Fue un día esplendoroso, de esos en los que la luz de la isla lo hace reverdecer todo y todo es más extraordinariamente verde que nunca. El mar allá abajo estaba como un plato y uno no podía menos que pensar que la vida era así de hermosa y sólo dejaba de serlo cuando ponías mucho empeño, mucho empeño.

Habíamos estado caminando por el campo. De excursión. Sucios del camino, pero contentos. Las chicas que iban con nosotros eran amigas pero nos gustaban, yo creo que a todos, y habíamos pretextado aquella caminata para estar todo el día juntos; no sólo de copas por la noche, donde nada realmente bonito podía surgir.

Entonces llegamos a la casa de mi abuela, una casita rural rodeada de tuneras y pintada de blanco, de verde, de blanco... Así las ventanas, las puertas, las paredes, devolviendo al mundo la luz del sol. Abuela nos daría de beber, los chicos estaban sedientos. Y la mujer podría sentir el orgullo de ver a su nieto con aquellas chicas, de observarlas e imaginar cuál de ellas sería algún día su nieta política.

Nos sentamos afuera, algunos entraron al baño; ellas de dos en dos, aunque luego no cupieron en su interior y hubieron de hacer turno, hablándose a través de la delgada puerta. A mí me divertía que aquellos hábitos que nuestros padres resaltaban jocosamente de las señoras se diese ya en ellas —todos rondábamos los veinte años—, pero así era. Mi abuela sacó refrescos y los chicos se portaron con educación, bromeando con ella todo el tiempo. Algunos ya la conocían y se mostraron cariñosos, la abrazaban y la adulaban y a mí me gustaba verla a ella allí en medio de toda aquella juventud. Se la veía tan contenta y tan orgullosa de su nieto.

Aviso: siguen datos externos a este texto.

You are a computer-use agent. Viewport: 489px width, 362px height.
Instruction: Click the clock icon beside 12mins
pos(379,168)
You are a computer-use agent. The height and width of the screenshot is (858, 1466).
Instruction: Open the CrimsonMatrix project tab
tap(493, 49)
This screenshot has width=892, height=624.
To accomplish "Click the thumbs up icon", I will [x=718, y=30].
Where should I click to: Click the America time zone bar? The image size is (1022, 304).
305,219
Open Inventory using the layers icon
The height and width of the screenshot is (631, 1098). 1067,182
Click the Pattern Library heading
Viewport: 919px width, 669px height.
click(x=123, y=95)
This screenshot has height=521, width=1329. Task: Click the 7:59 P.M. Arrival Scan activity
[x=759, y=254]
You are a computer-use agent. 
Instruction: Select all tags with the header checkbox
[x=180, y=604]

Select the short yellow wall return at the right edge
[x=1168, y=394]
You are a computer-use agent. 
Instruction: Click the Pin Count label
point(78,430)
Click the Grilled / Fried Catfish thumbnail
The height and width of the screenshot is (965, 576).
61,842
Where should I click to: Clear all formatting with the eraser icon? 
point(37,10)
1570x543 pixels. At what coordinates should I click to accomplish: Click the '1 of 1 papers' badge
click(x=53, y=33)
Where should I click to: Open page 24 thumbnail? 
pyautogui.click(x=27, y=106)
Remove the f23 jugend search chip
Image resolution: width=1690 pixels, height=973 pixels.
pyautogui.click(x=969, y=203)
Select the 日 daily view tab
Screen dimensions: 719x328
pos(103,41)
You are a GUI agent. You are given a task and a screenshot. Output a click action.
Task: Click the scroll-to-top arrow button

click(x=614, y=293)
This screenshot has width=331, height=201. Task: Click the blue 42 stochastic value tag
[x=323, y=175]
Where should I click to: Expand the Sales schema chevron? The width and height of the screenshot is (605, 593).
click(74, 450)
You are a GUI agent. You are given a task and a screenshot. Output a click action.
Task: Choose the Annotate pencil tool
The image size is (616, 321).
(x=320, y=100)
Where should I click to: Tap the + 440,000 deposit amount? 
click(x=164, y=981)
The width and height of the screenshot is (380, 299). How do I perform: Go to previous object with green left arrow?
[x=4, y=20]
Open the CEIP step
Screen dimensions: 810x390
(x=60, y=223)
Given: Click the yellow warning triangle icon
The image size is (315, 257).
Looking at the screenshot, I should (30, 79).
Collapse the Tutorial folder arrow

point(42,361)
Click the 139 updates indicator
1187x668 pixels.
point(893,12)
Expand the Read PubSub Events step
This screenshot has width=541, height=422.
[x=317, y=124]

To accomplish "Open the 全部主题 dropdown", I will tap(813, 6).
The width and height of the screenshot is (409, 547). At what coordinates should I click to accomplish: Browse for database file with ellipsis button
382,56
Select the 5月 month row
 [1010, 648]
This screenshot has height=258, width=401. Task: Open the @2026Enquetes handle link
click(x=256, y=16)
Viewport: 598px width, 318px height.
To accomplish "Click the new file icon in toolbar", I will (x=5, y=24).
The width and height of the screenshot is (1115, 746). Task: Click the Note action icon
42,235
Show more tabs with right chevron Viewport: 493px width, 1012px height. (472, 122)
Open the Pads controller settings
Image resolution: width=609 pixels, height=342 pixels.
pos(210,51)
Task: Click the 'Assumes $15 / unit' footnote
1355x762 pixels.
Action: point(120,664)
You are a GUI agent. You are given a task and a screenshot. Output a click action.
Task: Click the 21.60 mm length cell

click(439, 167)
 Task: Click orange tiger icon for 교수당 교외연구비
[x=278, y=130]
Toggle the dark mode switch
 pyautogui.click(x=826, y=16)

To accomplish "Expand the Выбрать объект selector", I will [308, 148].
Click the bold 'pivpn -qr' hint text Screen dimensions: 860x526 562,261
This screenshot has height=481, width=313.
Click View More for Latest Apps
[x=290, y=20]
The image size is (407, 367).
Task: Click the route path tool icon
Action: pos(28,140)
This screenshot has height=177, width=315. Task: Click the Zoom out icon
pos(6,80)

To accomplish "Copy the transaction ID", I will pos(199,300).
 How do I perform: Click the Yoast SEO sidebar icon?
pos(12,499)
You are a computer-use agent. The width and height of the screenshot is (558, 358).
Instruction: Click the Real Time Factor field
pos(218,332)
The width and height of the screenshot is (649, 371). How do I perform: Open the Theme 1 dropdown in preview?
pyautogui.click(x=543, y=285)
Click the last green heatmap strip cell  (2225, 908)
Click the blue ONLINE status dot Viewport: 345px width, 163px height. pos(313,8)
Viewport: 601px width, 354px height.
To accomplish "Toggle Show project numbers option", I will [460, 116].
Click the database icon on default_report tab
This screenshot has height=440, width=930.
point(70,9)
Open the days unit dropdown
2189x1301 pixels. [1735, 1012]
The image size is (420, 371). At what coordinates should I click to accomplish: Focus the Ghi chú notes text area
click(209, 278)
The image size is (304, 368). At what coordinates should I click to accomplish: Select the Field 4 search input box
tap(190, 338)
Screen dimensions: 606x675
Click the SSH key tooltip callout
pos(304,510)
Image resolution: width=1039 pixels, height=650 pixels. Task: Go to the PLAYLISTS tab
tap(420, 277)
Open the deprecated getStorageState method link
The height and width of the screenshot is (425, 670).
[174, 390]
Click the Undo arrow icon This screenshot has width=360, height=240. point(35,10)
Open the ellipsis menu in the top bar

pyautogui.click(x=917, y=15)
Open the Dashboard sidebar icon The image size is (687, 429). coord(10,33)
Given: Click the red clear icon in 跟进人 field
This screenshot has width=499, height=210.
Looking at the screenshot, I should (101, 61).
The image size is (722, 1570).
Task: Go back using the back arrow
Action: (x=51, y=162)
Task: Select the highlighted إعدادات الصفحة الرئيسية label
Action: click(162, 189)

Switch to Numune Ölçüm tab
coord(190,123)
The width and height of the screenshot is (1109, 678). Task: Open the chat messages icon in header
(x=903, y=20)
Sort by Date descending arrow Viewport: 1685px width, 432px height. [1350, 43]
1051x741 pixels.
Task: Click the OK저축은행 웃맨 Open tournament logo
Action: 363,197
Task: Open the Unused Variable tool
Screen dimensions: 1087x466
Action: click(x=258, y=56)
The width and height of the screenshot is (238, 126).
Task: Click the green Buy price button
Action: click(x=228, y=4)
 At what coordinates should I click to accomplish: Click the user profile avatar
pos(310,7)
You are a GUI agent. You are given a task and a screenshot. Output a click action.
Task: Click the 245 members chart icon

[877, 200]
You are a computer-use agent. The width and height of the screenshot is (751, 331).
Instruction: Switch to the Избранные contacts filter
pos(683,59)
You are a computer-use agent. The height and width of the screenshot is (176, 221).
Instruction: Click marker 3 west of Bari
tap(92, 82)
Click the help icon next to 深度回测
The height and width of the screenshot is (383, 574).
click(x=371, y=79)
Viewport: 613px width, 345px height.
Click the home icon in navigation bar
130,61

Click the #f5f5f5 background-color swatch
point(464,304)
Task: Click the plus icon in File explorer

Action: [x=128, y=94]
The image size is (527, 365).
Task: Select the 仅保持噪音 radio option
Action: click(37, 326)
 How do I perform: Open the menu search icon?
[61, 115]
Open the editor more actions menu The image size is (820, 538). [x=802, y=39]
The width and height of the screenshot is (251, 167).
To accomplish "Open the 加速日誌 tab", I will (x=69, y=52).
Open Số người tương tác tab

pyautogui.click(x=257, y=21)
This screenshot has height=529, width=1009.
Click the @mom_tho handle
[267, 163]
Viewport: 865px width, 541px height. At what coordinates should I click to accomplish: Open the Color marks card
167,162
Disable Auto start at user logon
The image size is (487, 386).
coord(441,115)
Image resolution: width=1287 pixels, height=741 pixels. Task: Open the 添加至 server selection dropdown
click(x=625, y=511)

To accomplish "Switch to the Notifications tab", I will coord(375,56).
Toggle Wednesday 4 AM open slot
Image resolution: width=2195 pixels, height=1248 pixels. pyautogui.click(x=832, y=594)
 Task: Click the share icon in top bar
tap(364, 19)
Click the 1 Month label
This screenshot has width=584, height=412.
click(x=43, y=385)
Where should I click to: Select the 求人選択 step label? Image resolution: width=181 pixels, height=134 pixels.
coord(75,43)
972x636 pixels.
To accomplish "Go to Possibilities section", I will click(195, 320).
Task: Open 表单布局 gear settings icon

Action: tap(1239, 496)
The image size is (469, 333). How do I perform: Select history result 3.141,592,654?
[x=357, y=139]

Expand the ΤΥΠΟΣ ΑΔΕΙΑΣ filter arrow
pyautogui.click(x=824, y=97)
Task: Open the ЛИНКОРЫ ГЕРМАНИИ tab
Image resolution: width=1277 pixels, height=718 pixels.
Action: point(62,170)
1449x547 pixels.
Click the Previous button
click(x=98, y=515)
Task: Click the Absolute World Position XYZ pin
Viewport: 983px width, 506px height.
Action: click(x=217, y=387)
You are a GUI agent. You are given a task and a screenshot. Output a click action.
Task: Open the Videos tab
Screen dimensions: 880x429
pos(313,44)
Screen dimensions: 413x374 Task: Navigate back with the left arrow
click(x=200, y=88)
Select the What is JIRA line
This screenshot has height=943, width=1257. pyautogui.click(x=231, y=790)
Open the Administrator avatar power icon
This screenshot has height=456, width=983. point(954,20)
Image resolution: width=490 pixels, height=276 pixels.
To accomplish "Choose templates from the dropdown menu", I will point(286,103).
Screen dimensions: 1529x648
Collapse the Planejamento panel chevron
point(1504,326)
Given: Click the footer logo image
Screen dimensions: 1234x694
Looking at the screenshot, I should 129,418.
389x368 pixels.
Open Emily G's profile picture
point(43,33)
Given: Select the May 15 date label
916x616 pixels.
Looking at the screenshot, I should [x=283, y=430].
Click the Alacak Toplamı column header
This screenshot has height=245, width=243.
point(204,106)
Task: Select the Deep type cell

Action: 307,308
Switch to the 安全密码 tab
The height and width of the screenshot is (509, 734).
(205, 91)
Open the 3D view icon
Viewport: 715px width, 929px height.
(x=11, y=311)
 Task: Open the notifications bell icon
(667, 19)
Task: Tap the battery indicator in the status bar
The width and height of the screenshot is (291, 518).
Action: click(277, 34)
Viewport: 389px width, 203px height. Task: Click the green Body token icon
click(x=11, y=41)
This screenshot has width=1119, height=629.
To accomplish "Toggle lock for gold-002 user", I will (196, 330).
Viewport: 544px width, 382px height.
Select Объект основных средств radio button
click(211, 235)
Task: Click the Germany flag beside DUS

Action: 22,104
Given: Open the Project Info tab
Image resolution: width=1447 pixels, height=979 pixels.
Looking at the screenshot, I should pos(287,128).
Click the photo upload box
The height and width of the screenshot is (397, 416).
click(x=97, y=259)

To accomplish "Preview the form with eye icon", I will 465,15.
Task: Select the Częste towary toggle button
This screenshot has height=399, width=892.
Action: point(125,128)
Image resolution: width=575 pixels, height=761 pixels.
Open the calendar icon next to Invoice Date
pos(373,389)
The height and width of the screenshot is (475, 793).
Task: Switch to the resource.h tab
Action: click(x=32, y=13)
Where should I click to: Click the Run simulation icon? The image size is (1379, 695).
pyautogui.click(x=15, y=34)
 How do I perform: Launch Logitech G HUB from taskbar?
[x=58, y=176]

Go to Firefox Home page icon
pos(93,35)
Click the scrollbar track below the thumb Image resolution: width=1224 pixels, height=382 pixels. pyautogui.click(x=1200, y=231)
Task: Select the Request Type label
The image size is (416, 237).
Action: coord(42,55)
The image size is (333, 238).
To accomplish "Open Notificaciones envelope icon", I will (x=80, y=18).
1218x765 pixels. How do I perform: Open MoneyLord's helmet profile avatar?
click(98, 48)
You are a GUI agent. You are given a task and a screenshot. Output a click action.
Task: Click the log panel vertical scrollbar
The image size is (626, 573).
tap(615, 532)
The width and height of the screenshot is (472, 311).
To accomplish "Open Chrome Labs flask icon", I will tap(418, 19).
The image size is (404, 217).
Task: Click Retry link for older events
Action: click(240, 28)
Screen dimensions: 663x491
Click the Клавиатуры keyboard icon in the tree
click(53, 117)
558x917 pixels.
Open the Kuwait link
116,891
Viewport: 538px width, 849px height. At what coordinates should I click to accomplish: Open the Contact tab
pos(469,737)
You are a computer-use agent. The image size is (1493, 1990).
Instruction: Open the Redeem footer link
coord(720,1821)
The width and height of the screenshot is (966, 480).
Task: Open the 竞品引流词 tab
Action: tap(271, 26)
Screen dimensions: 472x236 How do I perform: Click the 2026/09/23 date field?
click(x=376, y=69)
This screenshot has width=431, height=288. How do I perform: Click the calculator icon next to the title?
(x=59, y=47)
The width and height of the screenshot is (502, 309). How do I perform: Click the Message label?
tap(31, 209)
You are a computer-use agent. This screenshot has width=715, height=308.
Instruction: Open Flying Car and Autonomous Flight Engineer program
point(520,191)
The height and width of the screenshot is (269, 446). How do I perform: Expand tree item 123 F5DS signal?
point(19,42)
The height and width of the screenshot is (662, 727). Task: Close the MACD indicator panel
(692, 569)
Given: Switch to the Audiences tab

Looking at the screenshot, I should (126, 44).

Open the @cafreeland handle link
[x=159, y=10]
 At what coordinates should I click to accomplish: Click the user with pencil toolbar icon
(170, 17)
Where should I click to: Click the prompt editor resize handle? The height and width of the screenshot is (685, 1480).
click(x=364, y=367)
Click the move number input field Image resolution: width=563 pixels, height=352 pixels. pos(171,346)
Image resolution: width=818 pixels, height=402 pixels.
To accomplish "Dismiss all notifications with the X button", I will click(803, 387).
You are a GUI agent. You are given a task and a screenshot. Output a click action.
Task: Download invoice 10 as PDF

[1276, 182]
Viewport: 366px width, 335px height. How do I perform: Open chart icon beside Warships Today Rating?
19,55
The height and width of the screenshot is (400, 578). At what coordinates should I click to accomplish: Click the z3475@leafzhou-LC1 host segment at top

Y entonces me cogió por la cintura como ella siempre hacía y me sorprendí sintiendo que la golpeaba brutalmente en el rostro. Su nariz rota, su boca ensangrentada. Tanto que dudé si lo había hecho y volví a mirarla: ella riendo, todos riendo, nadie se había dado cuenta. Había sido sólo un instante, sólo un instante, y nadie se había dado cuenta. Ni ella, que ahora me besaba y me daba un leve cachete en el culo.

Pero a mí se me cambió el semblante. Sentí una fuerte debilidad en las piernas. El cansancio de la caminata, pensé, pero no podía ser eso. Y les dije a todos que había que continuar camino. Había que continuar camino o se nos haría a todos demasiado tarde.